**PROBLEM**: State how many lines in the listing below include the word "item". Give nothing but the number.

**DATA TO EXAMINE**:
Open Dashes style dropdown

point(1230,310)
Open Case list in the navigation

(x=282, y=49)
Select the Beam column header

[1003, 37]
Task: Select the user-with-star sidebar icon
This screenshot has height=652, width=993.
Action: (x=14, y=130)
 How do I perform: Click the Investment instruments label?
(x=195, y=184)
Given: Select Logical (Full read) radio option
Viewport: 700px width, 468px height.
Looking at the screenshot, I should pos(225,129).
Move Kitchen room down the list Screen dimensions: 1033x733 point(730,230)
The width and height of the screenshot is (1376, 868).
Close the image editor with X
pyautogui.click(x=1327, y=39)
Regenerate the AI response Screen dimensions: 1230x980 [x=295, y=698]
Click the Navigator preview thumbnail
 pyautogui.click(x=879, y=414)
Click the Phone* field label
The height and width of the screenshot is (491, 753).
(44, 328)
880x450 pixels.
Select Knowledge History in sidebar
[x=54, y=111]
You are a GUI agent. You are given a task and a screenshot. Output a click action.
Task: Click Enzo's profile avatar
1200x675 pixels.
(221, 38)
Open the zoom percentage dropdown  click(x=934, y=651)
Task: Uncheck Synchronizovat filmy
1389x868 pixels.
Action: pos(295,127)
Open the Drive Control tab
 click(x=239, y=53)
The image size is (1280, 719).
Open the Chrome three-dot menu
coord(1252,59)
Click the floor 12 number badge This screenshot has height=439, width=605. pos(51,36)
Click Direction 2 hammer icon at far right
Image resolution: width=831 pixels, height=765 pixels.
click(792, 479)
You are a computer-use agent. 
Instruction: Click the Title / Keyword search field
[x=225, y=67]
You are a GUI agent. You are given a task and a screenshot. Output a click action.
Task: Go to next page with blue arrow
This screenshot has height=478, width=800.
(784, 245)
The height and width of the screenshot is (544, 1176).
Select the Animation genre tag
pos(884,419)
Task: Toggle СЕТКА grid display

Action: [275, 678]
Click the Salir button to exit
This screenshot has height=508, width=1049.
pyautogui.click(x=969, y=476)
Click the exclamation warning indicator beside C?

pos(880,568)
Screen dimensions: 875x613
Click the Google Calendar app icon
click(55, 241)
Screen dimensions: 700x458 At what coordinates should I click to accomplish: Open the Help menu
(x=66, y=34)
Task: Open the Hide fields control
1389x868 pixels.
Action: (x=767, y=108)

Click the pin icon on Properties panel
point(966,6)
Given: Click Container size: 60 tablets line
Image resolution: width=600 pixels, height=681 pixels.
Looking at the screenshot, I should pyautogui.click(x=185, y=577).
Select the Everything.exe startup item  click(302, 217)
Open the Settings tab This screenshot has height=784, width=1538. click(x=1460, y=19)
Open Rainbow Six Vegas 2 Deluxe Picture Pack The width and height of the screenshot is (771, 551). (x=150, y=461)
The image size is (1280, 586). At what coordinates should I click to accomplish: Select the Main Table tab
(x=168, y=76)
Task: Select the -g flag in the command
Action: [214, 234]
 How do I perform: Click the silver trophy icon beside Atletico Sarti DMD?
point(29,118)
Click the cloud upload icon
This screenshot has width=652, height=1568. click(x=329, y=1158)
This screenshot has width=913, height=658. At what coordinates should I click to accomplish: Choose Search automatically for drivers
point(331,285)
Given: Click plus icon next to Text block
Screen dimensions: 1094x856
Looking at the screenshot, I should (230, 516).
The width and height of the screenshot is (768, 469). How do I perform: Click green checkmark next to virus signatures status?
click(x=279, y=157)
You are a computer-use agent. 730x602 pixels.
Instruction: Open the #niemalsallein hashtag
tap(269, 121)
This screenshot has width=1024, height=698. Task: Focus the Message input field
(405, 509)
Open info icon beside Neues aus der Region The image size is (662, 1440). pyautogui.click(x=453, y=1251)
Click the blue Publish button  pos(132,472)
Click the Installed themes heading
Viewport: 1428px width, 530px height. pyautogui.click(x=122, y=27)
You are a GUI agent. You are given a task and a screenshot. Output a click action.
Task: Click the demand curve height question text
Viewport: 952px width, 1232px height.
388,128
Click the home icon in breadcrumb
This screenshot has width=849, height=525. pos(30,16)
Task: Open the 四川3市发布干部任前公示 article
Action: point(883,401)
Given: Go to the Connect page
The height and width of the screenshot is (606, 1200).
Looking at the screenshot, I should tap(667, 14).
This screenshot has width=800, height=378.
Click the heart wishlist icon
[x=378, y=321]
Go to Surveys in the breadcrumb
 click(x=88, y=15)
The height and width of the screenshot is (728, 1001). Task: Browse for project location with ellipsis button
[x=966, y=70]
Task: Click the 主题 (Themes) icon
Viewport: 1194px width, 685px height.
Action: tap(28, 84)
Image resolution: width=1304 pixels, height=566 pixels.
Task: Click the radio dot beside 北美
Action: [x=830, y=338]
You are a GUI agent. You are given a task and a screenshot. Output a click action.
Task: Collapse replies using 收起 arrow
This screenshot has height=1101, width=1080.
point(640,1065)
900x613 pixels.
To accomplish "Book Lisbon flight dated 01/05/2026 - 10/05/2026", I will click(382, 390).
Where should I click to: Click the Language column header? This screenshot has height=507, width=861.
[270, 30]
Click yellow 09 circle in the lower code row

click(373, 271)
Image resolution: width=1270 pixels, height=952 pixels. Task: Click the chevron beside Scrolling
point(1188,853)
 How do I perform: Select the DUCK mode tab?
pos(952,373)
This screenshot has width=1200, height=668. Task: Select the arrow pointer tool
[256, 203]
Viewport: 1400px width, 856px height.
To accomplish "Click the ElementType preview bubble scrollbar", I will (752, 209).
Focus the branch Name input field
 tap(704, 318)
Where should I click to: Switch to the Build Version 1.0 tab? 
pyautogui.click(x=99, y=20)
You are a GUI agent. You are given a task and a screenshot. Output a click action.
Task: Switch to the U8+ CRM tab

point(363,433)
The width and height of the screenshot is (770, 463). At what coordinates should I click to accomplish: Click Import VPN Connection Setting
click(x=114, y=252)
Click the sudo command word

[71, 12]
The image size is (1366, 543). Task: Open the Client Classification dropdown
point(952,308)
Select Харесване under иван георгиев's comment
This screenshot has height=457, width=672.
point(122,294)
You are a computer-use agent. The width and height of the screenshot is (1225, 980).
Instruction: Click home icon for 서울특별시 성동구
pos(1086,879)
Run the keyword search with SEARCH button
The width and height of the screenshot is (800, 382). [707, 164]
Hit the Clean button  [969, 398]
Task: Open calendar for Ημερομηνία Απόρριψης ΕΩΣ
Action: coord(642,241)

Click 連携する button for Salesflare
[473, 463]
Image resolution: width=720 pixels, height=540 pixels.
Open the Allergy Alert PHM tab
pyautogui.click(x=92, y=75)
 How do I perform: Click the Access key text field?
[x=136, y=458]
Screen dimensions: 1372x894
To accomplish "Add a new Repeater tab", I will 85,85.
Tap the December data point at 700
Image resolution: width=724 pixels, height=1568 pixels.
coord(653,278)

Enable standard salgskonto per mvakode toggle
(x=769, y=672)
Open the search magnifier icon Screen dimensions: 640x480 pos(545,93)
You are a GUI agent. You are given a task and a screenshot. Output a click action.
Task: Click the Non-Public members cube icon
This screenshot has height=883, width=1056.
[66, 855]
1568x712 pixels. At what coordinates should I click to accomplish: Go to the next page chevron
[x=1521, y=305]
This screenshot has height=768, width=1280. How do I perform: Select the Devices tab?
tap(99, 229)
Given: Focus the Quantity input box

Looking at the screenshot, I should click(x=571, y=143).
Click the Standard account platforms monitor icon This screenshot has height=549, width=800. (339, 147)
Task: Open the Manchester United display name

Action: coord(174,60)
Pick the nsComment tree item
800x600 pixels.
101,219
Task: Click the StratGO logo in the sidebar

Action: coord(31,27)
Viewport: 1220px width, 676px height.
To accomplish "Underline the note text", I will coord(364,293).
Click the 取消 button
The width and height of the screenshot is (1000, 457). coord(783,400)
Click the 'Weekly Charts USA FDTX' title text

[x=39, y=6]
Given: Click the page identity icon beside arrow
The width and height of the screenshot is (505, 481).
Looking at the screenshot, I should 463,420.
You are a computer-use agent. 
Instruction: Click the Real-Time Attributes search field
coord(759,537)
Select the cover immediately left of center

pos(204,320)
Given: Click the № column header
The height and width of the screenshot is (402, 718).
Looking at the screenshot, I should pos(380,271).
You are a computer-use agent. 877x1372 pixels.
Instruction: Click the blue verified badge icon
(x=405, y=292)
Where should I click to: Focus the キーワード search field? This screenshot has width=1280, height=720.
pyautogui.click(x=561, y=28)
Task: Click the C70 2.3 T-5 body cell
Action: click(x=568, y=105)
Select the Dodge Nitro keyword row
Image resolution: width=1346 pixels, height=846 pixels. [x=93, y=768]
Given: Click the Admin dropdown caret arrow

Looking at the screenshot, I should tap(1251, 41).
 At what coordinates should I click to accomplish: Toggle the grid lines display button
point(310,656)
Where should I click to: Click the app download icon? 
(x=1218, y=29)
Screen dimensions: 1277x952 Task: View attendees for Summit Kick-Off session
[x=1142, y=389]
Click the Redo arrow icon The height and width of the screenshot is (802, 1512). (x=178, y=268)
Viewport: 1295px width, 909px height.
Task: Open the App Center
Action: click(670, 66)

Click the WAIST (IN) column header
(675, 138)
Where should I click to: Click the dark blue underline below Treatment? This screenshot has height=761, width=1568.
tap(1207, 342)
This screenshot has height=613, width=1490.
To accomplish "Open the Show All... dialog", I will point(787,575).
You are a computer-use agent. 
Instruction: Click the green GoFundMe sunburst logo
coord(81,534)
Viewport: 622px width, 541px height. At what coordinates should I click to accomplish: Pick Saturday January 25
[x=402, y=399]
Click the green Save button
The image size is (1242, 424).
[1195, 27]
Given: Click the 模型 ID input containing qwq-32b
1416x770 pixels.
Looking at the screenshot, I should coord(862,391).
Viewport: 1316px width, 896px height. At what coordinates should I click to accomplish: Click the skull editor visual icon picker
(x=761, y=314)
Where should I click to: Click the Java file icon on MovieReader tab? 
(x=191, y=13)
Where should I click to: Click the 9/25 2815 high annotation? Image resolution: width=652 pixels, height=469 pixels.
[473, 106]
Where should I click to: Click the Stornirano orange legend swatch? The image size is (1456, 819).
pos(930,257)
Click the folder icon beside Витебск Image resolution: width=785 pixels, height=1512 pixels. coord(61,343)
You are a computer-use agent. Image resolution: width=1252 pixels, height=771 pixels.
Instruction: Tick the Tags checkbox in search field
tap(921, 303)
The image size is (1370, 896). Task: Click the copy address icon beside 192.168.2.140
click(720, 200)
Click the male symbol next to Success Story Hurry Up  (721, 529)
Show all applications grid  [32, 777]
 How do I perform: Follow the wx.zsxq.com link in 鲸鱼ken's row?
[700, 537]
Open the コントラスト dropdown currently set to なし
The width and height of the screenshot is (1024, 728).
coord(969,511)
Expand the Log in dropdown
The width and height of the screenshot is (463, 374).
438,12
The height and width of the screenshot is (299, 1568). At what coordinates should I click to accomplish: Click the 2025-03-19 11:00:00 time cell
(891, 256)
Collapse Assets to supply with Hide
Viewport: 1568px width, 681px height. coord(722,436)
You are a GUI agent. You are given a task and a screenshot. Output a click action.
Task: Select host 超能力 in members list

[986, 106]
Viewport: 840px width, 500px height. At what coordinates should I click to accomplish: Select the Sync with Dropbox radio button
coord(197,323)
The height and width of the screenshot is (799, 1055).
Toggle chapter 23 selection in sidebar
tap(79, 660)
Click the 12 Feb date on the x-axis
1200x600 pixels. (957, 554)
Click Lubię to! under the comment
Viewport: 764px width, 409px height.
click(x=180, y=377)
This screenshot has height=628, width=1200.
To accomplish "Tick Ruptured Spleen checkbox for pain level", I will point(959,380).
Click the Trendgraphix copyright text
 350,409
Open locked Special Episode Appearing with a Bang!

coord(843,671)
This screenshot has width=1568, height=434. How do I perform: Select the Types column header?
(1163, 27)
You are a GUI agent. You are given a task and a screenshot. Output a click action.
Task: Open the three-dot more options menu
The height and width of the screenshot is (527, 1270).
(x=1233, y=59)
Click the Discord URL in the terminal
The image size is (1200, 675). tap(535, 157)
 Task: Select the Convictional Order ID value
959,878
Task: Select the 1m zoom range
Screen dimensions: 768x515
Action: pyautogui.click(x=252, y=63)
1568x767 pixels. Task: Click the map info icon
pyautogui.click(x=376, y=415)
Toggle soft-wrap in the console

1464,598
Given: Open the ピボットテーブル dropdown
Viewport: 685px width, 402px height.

**SOLUTION**: 2